73) Sorita d'Este (ed.), Priestesses, Pythonesses and Sybils - a collection of essays on trance, possession and mantic states from women who speak for and with the gods. Does pretty much what it says on the tin, except that you might not realise from the title that it covers ancient as well as modern practices. This is probably the best non-fiction in this haul; all the essays are interesting, although I particularly appreciated Caroline Tully's on the Pythia and Andrea Salgado-Reyes on working with Ogun.
74) Sarah A. Hoyt, Ill-Met By Moonlight. Basically AU Shakespeare RPF in which Midsummer Night's Dream is inspired by a real encounter with fairies; quite nicely done. Bechdel fail - there are several named female characters, but they only talk to each other about the men.
75) W.B. Yeats, Fairy and Folk Tales of the Irish Peasantry.

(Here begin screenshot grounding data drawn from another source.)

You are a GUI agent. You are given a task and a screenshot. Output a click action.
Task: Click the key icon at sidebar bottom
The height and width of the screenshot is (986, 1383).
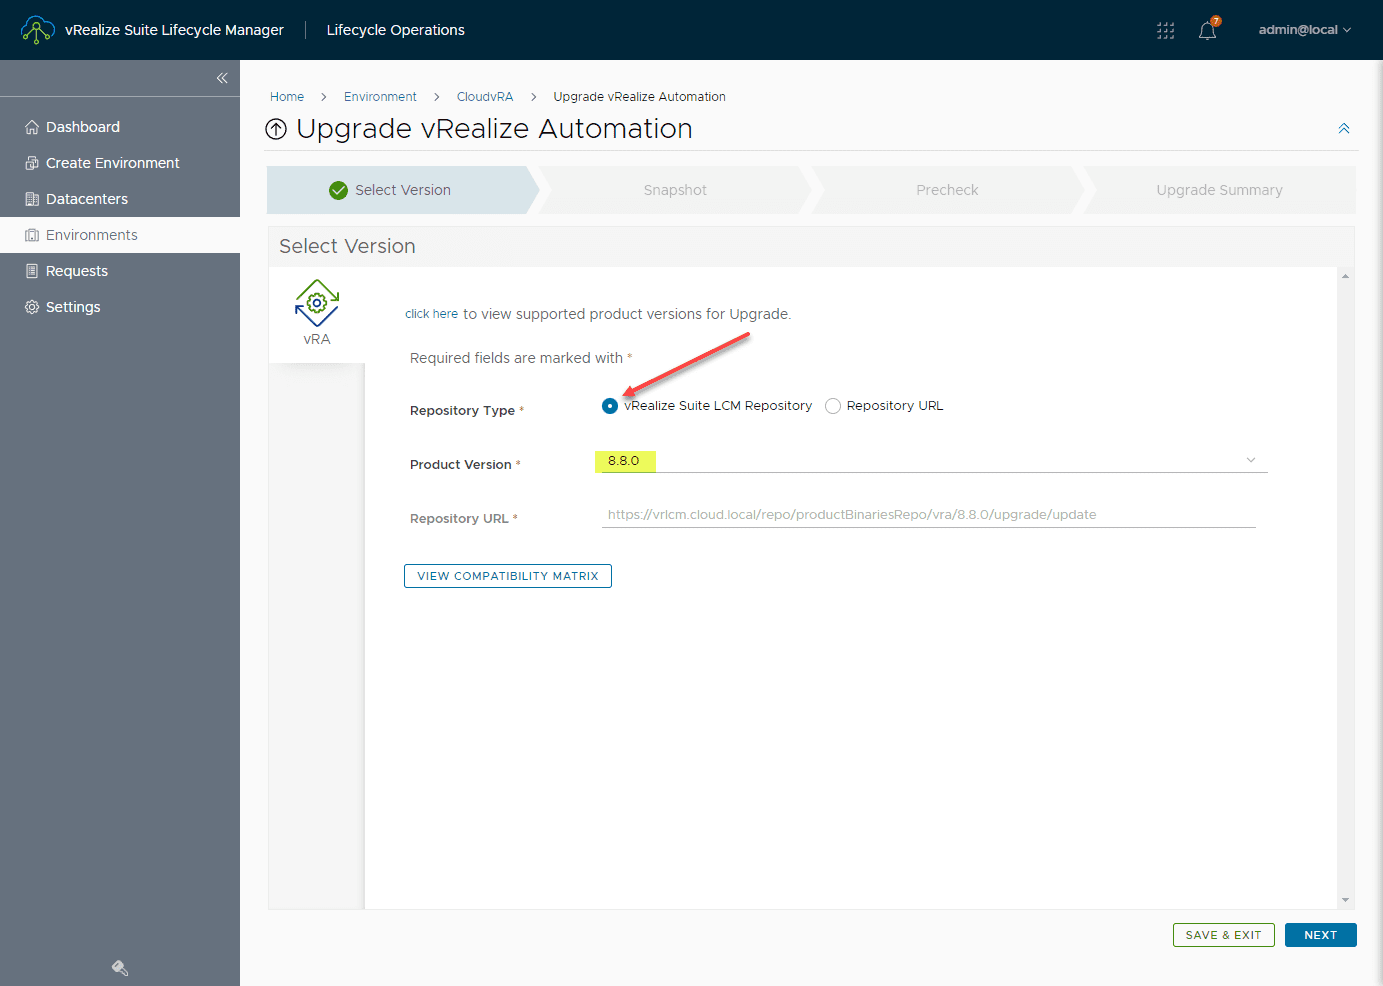tap(119, 967)

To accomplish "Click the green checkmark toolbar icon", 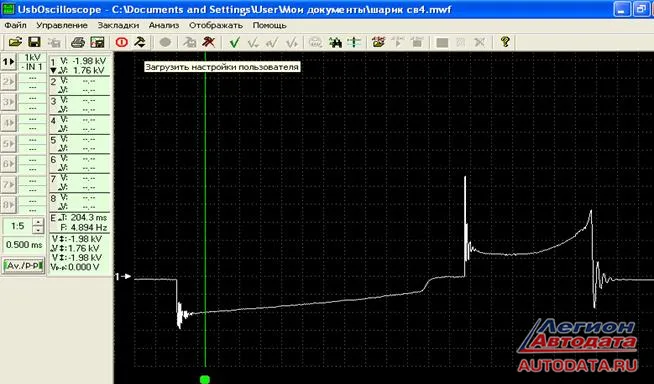I will point(234,42).
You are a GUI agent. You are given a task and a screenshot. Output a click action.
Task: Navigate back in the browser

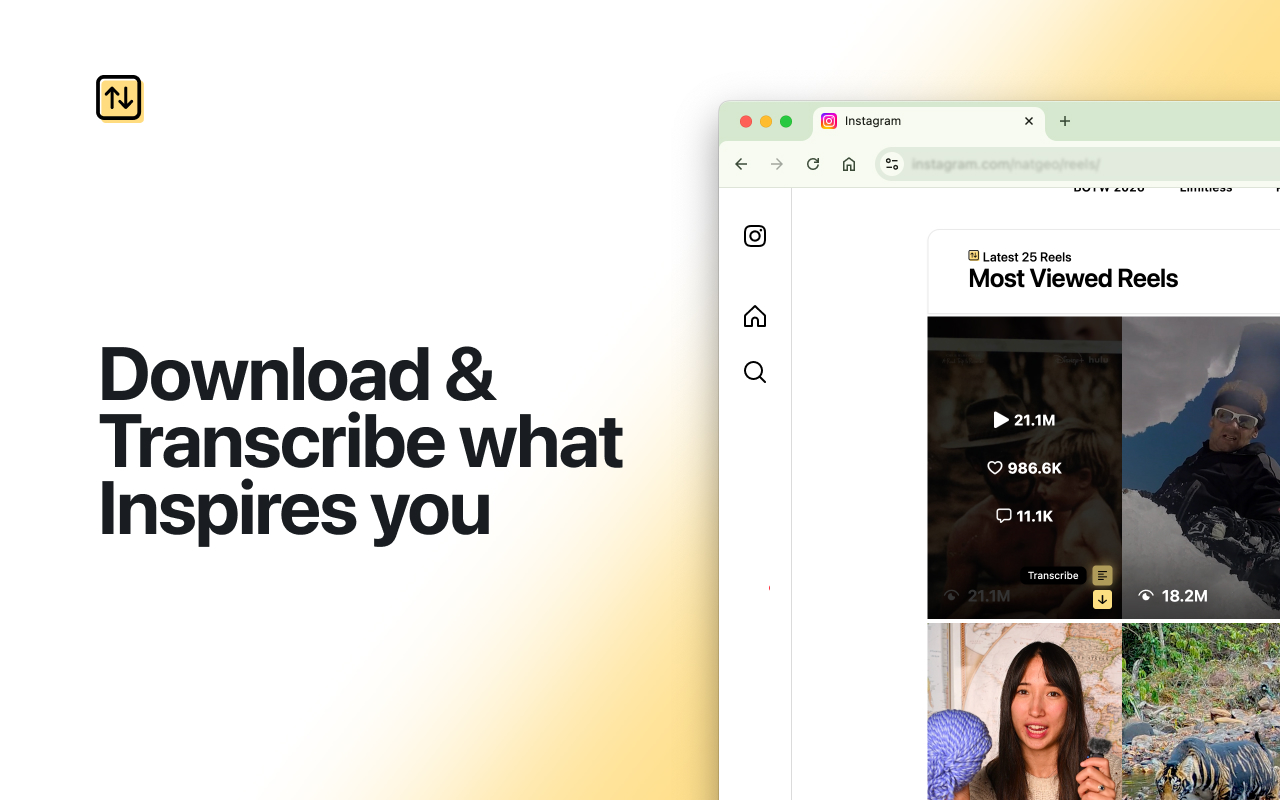(740, 163)
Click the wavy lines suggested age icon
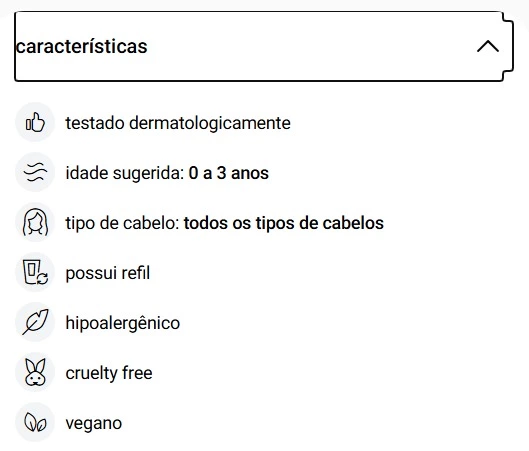The image size is (529, 451). [x=35, y=172]
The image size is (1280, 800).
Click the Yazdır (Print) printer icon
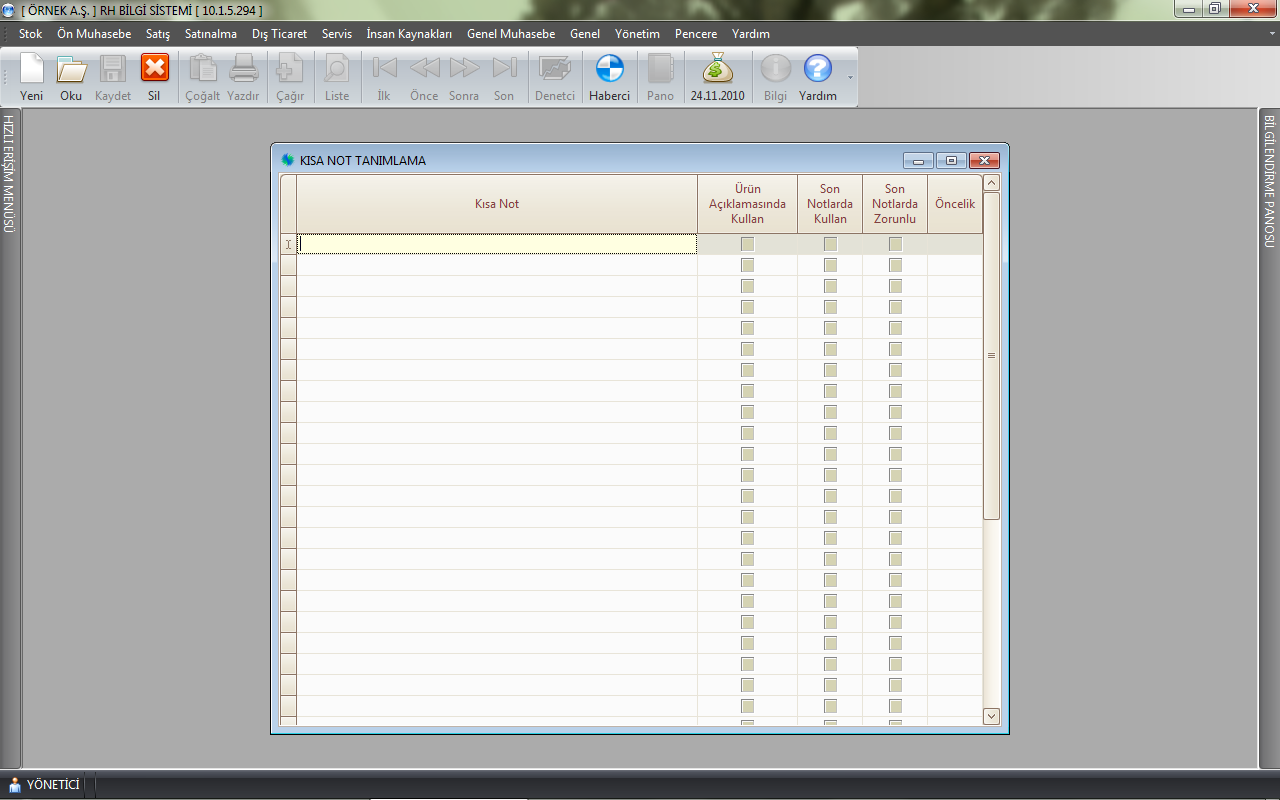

76) T.W. Rolleston, Myths and Legends of the Celtic Race. Two Victorian-era collections, with a touch of Noble Savagery about them, but interesting nonetheless.
77) Tim McClain, The Fairy King. Christian tract disguised as urban fantasy; Bechdel fail (named female characters never talk to each other). Avoid.
78) Lacy Collison-Morley, Greek and Roman Ghost Stories. The title suggests an anthology, but actually this is more of a scholarly analysis of Greek and Roman tales and beliefs about ghosts and the afterlife. Very interesting.
79) Howard Pease, Border Ghost Stories. This one, on the other hand, is just an anthology and gets a bit samey after a while.
80) K.M. Shea, Enthroned: King Arthur and Her Knights. Arthur has gone AWOL and must be replaced by a US teenager from the 21st-century because Reasons. Obvious Mary Sue problem, and manages to fail Bechdel despite opening with the heroine and her two best (female) friends on a sightseeing trip to London. Entertaining in its way, but I won't be paying to read any sequels.
81) Brijit Reed, Heretic: The Life and Death of Akhenaten. Fictionalised account of the Pharaoh who briefly imposed an early form of monotheism in Egypt. Not bad; fails Bechdel due to the female characters not talking to each other, IIRC.
82) Helen Burns, The Way is a River of Stars: A Buddhist's Journey Through Northern Spain on the Camino Pilgrim Route. Diary of an Australian Buddhist who walked the Camino while trying to resolve a crisis in her marriage. Contained a few interesting tidbits about landmarks along the way that I want to check out, but otherwise didn't greatly appeal to me.
83) Michelle McLaughlin, Changeling Legends from the British Isles, Germany and Scandinavia. Interesting mainly because of the strong similarities between the stories, regardless of the culture of origin.
84) Marsha Pritchard, The Art of Rama. Interviews with a dozen or so of the remaining followers of Rama (Erich Lenz), a controversial Buddhist teacher of the 1990s. Moving and horrifying by turns.
85) Mary Gillgannon, Lady of the Moon. An Iron Age Druid student sets out to learn about the beliefs of the earlier Bronze Age civilisation in Britain. Seems to want to romanticise the latter at the expense of the former, but I enjoyed it enough that I might read the sequel.
86) Jodi Taylor, Just One Damned Thing After Another. This is a bit of a gem, set in a near-future historical institute where historians use time machines to do their research, with a female viewpoint character who manages to be both badass and believable. The writing style reminded me strongly of Christopher Priest, who indeed may well be one of Taylor's influences, given that his A Dream of Wessex has a similar setup in some respects. Really the only thing I didn't like about it was that the romance subplot felt a bit old-fashioned, but it somewhat makes up for that by passing Bechdel easily. I will definitely be reading the sequels to this one.